À l’été 2003, James Baker – alors principal négociateur de l’ONU – a tenté de recréer un sentiment d’élan irrésistible en plaidant pour que le Conseil de sécurité adopte son projet d’accord de compromis comme la seule voie à suivre. Baker avait proposé une période d’autonomie robuste de cinq ans pour le Sahara occidental suivie d’un référendum sur le statut final avec l’indépendance, l’intégration ou l’autonomie continue comme options, mais avec la condition supplémentaire que les colons marocains sur le territoire puissent également voter, équilibrant ainsi l’électorat. Cependant, à l’époque, avec l’occupation américaine de l’Irak qui s’enlisait rapidement et dans le sillage du plus grand attentat terroriste jamais commis au Maroc, le Conseil de sécurité n’avait pas le courage de forcer les parties, en particulier Rabat, à travailler dans le cadre proposé par Baker.

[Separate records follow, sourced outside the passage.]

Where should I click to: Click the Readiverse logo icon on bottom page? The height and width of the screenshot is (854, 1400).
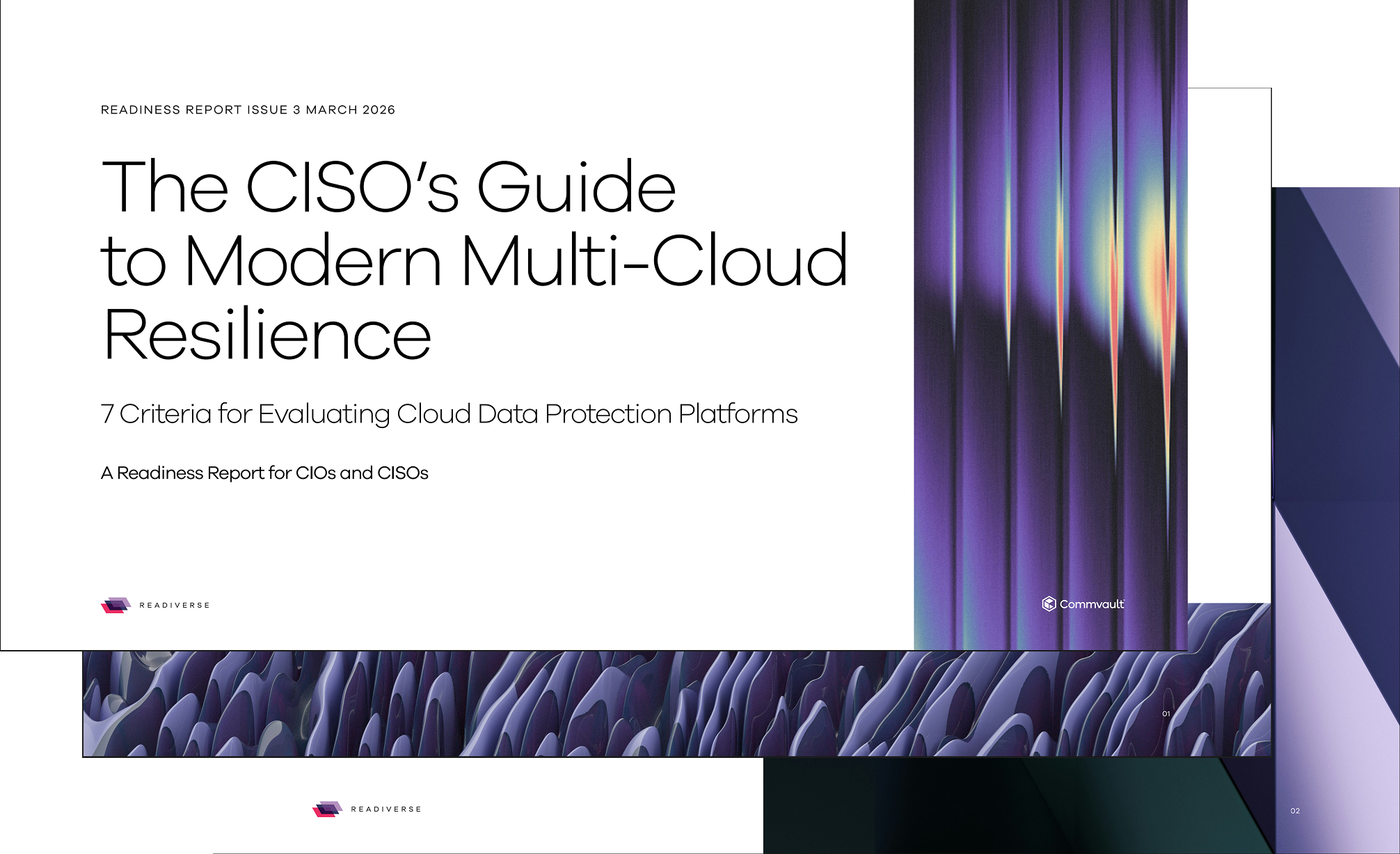327,809
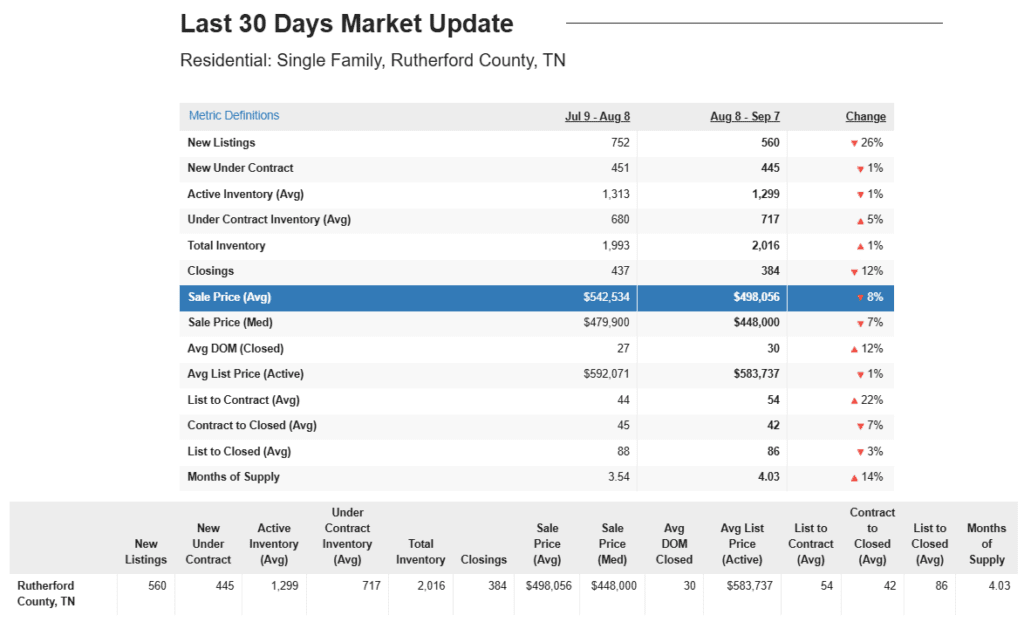Click the Metric Definitions link
The height and width of the screenshot is (622, 1024).
point(234,116)
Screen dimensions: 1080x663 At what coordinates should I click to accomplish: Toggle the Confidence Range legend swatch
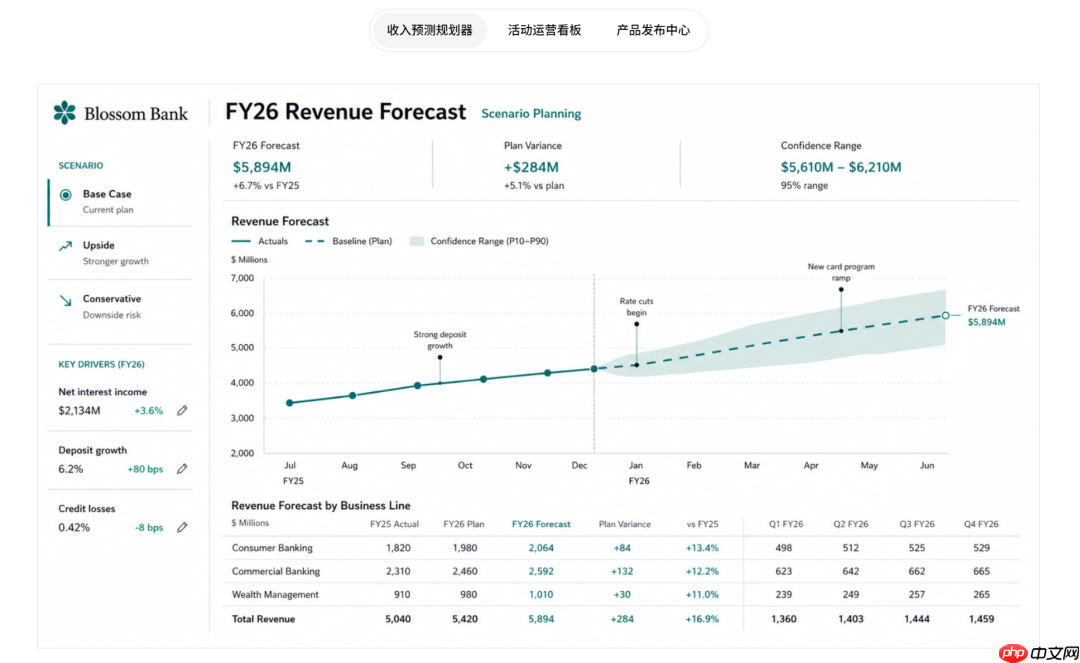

Au cours des années qui ont suivi, le mantra du Conseil de sécurité a été “la solution doit venir des parties”. En 2007, le Maroc a proposé son plan d’autonomie limitée et apparemment révocable. De son côté, le Front Polisario a proposé une série de garanties politiques et sécuritaires au Maroc pour le moment où le territoire obtiendrait son indépendance. Depuis lors, aucune des parties n’a élaboré ses propositions de manière substantielle, et le Maroc n’a pas non plus cherché à mettre en œuvre unilatéralement son projet “d’autonomie”, ce qui suggère qu’il ne s’agit en réalité pas d’une proposition sérieuse et crédible. Les quatre médiateurs de l’ONU qui ont suivi les traces de Baker n’ont réussi à obtenir aucune concession de part et d’autre. L’envoyé actuel, Stephan de Mistura, n’a même pas réussi à réunir les parties malgré presque trois ans de travail.

Si la France et les États-Unis cherchent à faire adopter par le Conseil de sécurité de l’ONU la proposition d’autonomie du Maroc comme la seule voie à suivre, ils risquent de provoquer une résistance de la Chine et, plus important encore, de la Russie. Moscou s’est de plus en plus abstenu sur les résolutions du conseil concernant le Sahara occidental ces dernières années, citant souvent la manière unilatérale dont les États-Unis, en tant que “porte-plume” du conseil sur le conflit, ont fait passer des résolutions sans les pratiques consultatives et consensuelles qui caractérisaient autrefois les votes du conseil sur le Sahara occidental. Mais cette fois, la Russie pourrait menacer de veto toute tentative de modifier la position officielle du conseil.

Avec l’Algérie occupant également un siège non permanent au Conseil de sécurité, il serait sage de parier sur le statu quo lorsque le principal organe politique mondial réexaminera la question en octobre. Cela ne changera pas nécessairement le calcul qui motive actuellement les États-Unis, la France et l’Espagne dans leur approche du dossier. Mais cela signifie que peu de choses changeront réellement sur le terrain au Sahara occidental.

 

Traduit de https://www.spsrasd.info/en/2024/08/18/4773.html

Jacob Mundy est professeur associé et président du département d’études sur la paix et les conflits à l’Université Colgate. Son livre “Western Sahara: War, Nationalism, and Conflict Irresolution,” coécrit avec Stephen Zunes, a récemment été publié en version de poche dans une deuxième édition mise à jour. Il est également l’auteur de “Libya,” faisant partie de la série Global Hot Spots de Polity Press.